Groucho Lives! (In Two Places)
By DICK CAVETT
March 30, 2012
For the Groucho Marx fans of this column who continue to plead for more, the information contained herein, if new to you, might just make your day.
There are two very different books out, both of which are musts to grace the bookshelves of the Groucho addict: Robert Bader’s “Groucho Marx and Other Short Stories and Tall Tales: Selected Writings of Groucho Marx” and Steve Stoliar’s “Raised Eyebrows: My Years Inside Groucho’s House.”
Those who may have read these books when they first appeared need not feel left out. Both are updated and expanded editions. Both contain abundant new stuff.
Woody Allen has said that of the greats, Groucho had the richest number of gifts. He could sing, dance and act, and beyond those fairly common gifts, when you add the distinctive voice, faultless instinct for wording, genius wit, hilarious physical movement, rich supply of expressions and physical “takes” — and the list goes on — it arguably adds up to the most supremely gifted comedian of our time.
And there’s one thing more. He could write. A born scribe. And many a Groucho fan is unaware of the degree to which this was true.
This problem has been put to bed by Bader’s book. (Full disclosure: I know Rob from the masterful job he did putting together the “Dick Cavett Show” DVD sets.) Bader, too, can write, and in a fresh, humorous, scholarly and entertaining way, with shrewd analysis and observations about the products of Groucho’s pen and typewriter.
If your reaction to this is, “So what did he write?” this book holds the answer. In his early years, and aside from his books, Groucho’s written pieces appeared widely, including in the beloved magazine College Humor and, yes, The New Yorker. Bader has found and retrieved priceless specimens of Groucho’s impressively large output from all over, some of the pieces early enough to have been bylined “Julius H. Marx,” Groucho’s vrai nom.

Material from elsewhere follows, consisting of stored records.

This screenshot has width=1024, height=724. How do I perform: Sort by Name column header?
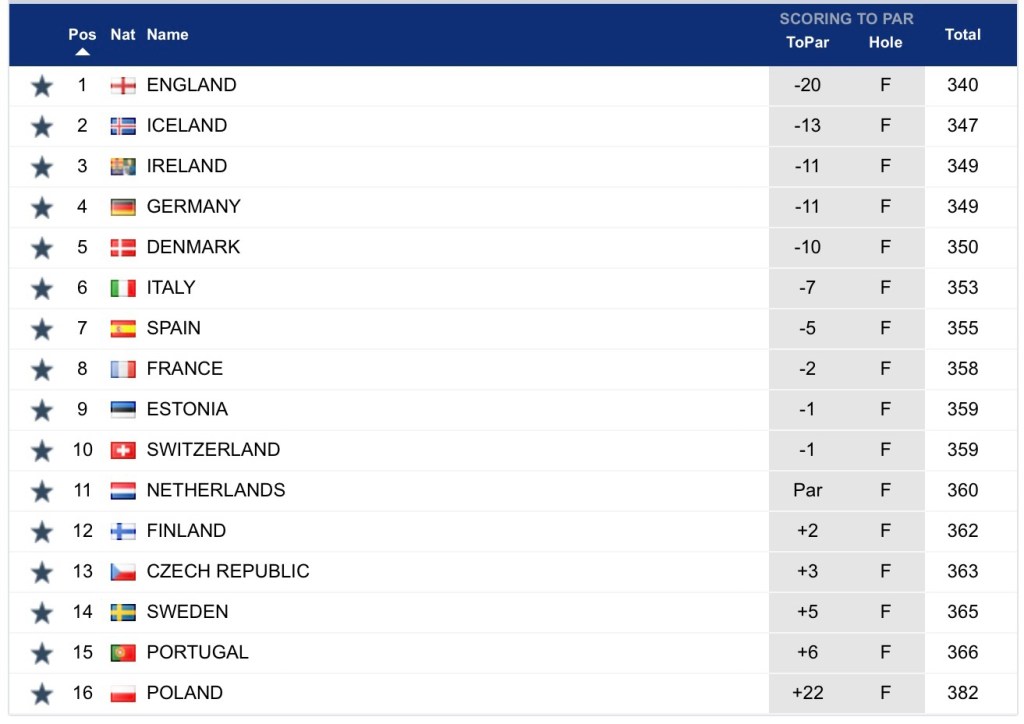point(167,34)
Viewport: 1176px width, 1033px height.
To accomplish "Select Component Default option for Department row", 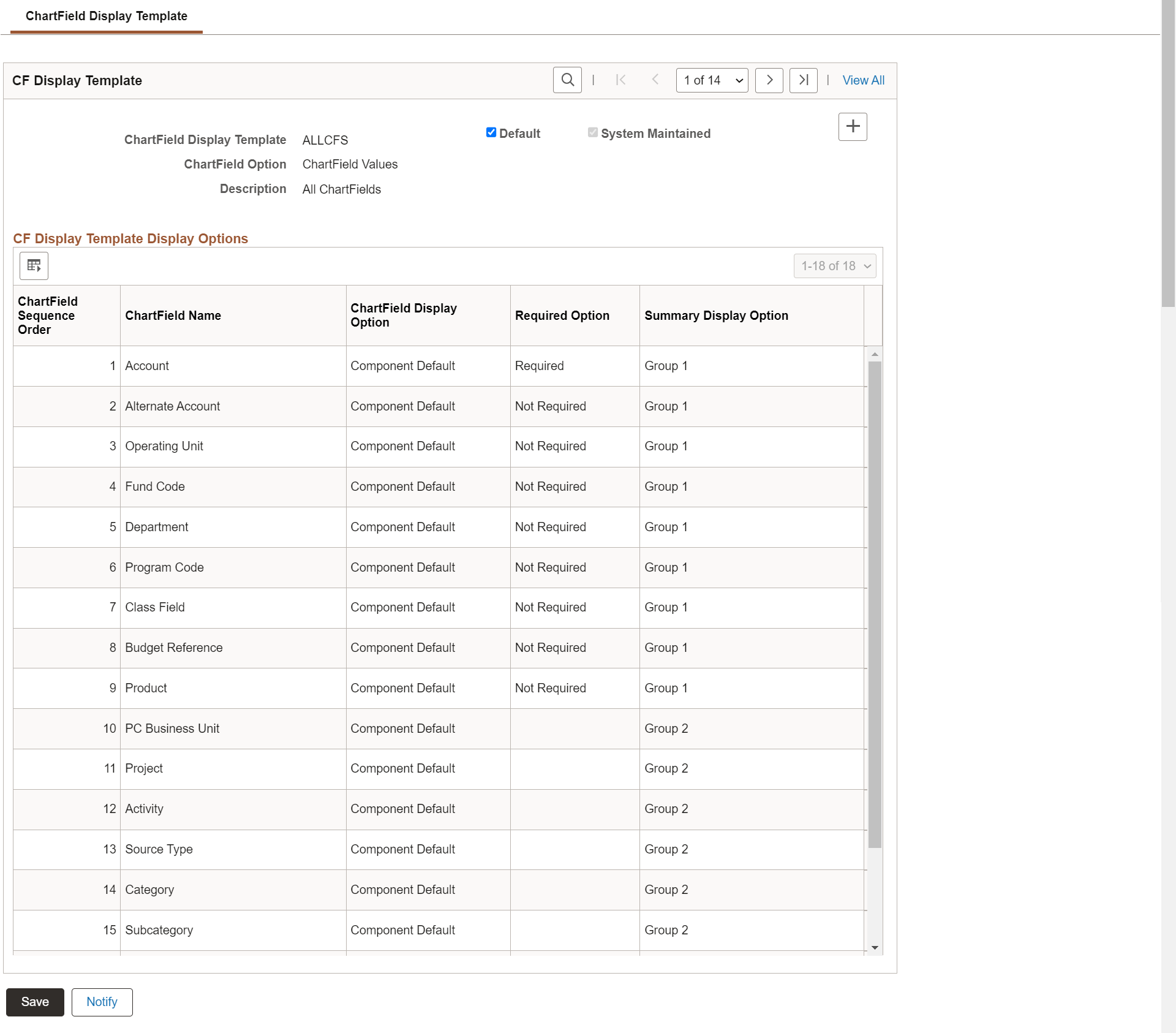I will pyautogui.click(x=403, y=527).
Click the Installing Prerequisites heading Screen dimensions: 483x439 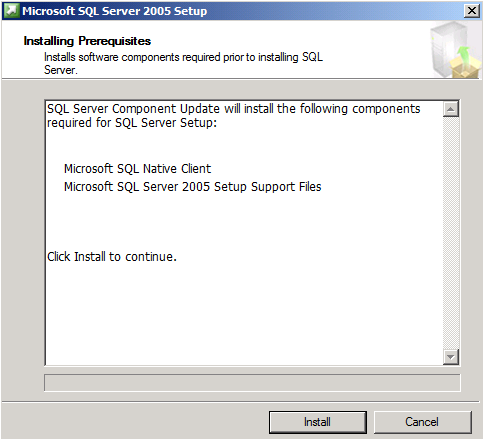click(87, 41)
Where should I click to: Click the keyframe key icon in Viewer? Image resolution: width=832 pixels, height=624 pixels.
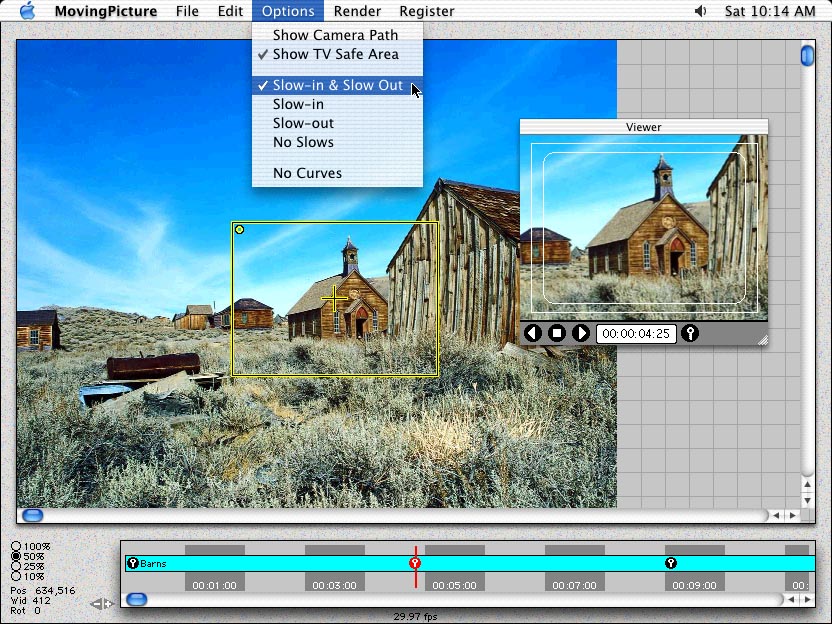pyautogui.click(x=690, y=333)
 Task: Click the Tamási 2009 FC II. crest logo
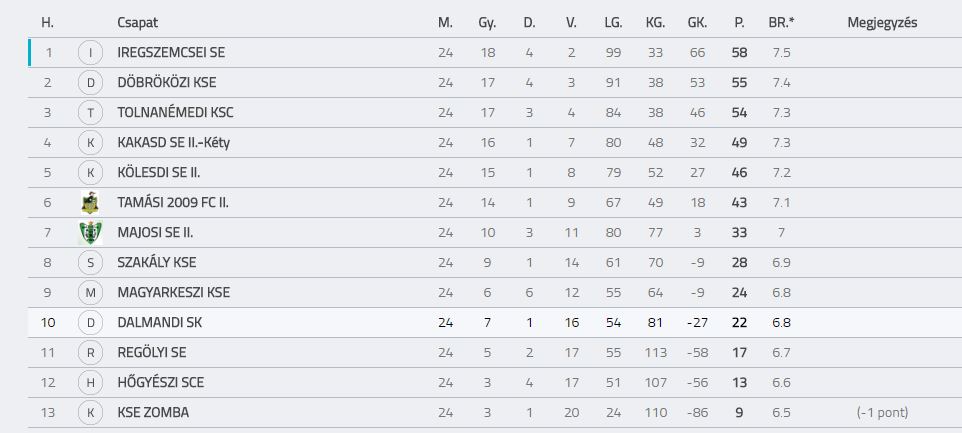click(91, 202)
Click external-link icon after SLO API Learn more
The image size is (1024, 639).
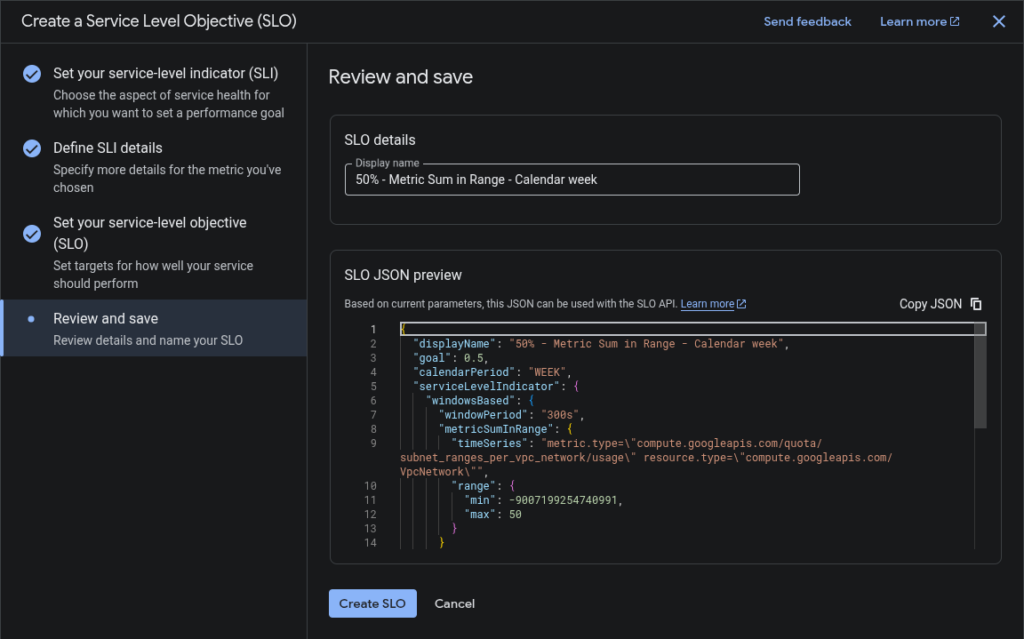741,304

Open the book to any page and try not to laugh.
Prime among the delights for me are speeches Groucho gave at colleges and elsewhere through the years. As you read them, it’s almost like having him present. So tone-perfect are these pieces that you can’t help hearing the famous voice and its witty inflections in your mind’s ear. It’s a wonder.
A Marx Brothers fanatic virtually from birth, Bader is an intrepid researcher and gets stuff nobody’s got. For another, coming book, he can be found one day in the Lincoln Center Library or, on another, in local newspaper files in, say, Red Oak, Iowa, sleuthing out yellowing, local Marx Brothers clippings, reviews and material from their vaudeville days.
Groucho preferred the company of writers to that of actors. In Los Angeles, when he took me to the Hillcrest Country Club for lunch, he steered us past a table of beckoning movie faces to the writers’ table, where I met fabled “names” from a lifetime of reading screen credits. He told me once, “I’d rather be known as an author and remembered for my writing than for all the rest of it.” (He told others that, too, of course.) He was immensely proud of having been a houseguest of his pen pal T. S. Eliot. The only problem, he said, was that Eliot kept addressing Groucho’s then-wife, Eden, as “Mrs. Groucho.”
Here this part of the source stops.